## Task inputs:
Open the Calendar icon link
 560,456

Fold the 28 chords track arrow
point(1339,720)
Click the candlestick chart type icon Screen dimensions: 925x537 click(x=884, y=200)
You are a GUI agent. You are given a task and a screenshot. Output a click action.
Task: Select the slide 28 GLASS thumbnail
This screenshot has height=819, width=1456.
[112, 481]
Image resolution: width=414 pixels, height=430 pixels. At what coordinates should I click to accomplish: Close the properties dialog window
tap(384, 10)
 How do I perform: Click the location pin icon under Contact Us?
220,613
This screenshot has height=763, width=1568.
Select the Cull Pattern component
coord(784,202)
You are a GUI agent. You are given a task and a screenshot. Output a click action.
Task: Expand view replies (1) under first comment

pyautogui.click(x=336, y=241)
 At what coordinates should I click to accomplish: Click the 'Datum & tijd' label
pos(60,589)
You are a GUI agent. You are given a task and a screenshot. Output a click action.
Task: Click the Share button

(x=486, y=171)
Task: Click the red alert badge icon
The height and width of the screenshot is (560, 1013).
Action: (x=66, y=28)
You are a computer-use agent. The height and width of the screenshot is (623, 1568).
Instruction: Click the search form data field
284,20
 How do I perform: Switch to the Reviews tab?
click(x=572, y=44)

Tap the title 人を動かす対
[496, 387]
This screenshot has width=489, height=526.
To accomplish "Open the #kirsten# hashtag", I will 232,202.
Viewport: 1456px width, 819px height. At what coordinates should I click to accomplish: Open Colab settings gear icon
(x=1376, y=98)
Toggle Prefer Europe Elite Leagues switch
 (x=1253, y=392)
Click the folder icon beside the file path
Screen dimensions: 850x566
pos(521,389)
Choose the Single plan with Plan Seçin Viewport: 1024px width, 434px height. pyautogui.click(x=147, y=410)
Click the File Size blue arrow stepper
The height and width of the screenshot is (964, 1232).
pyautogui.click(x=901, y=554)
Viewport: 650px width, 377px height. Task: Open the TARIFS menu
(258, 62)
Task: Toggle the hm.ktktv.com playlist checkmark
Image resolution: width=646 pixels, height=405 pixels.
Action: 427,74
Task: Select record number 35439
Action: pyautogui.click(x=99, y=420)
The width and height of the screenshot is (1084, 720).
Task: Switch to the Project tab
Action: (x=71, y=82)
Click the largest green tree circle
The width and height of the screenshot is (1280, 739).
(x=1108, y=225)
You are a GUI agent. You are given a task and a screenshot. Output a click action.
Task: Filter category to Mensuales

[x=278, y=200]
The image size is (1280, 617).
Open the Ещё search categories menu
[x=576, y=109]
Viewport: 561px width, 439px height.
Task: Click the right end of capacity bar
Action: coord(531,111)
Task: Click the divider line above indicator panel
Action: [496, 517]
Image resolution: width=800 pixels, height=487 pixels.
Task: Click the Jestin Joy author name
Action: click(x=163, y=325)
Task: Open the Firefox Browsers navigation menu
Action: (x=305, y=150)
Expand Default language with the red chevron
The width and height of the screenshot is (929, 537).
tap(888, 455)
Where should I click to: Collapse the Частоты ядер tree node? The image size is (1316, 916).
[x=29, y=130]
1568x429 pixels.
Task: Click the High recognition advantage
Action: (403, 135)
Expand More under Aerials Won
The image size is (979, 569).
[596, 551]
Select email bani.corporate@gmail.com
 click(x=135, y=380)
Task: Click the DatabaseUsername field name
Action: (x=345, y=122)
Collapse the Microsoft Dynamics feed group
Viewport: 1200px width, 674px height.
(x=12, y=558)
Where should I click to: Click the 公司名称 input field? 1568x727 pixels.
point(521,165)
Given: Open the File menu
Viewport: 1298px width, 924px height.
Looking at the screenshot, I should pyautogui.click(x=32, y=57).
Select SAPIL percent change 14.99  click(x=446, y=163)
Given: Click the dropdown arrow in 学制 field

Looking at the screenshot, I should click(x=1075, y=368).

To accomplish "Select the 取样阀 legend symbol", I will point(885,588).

## Stated exercise:
Rewrite the part of the items above that runs from the line containing "Select SAPIL percent" through the end of the items as a numbered list, leaving out blank lines.

## Problem solution:
1. Select SAPIL percent change 14.99  click(x=446, y=163)
2. Given: Click the dropdown arrow in 学制 field
3. Looking at the screenshot, I should click(x=1075, y=368).
4. To accomplish "Select the 取样阀 legend symbol", I will point(885,588).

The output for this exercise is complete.